Locate, in the data below, the line that contains "You are a computer-use agent." and the line that contains "How do I perform: Select"; reproduce exactly those two lines and every line between them, nothing more.

*** Dataset records ***

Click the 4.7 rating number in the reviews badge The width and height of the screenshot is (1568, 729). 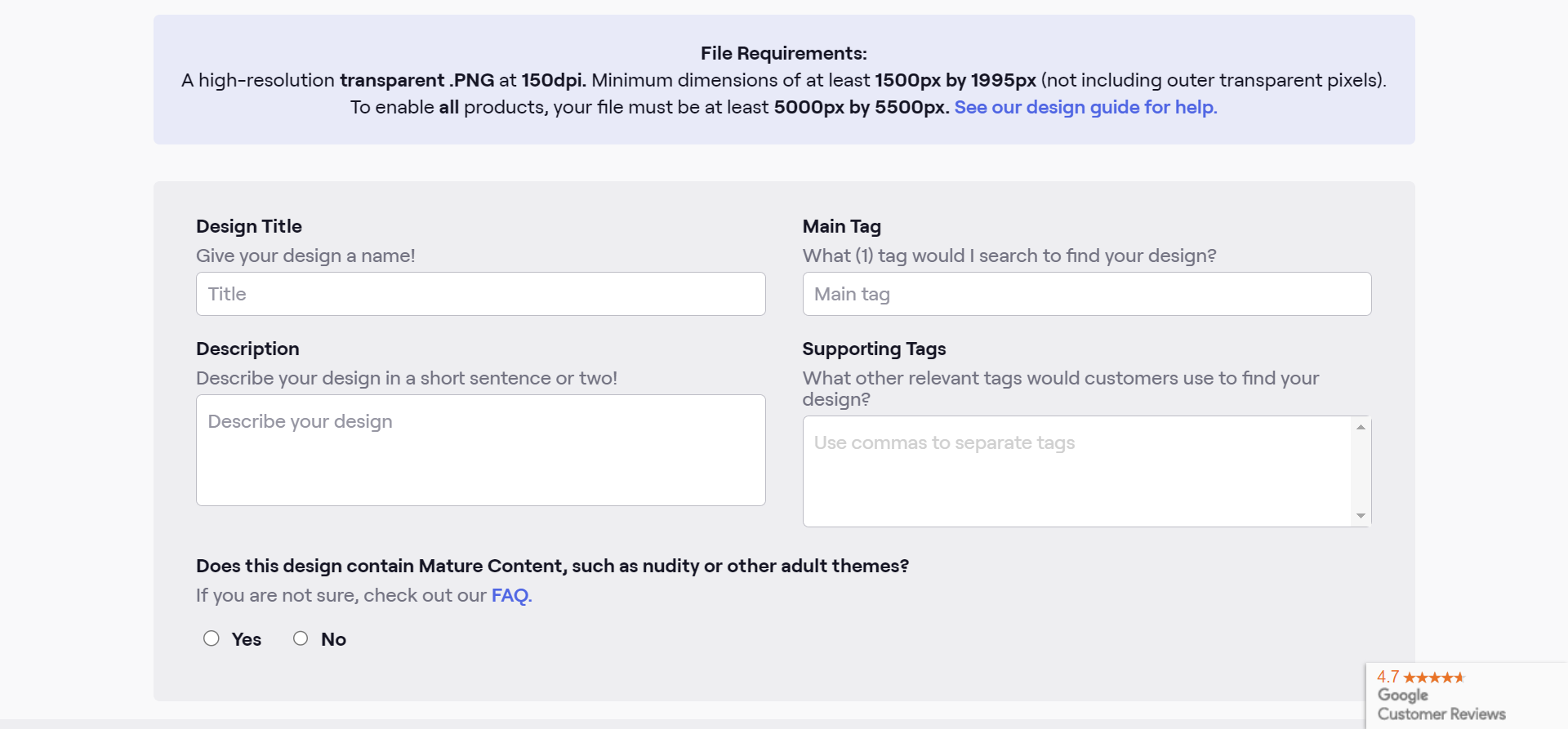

***
*** Dataset records ***

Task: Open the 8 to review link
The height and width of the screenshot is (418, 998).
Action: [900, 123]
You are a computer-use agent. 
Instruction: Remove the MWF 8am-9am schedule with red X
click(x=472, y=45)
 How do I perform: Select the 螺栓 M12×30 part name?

***

Task output:
You are a computer-use agent. 
Instruction: Remove the MWF 8am-9am schedule with red X
click(x=472, y=45)
 How do I perform: Select the 螺栓 M12×30 part name?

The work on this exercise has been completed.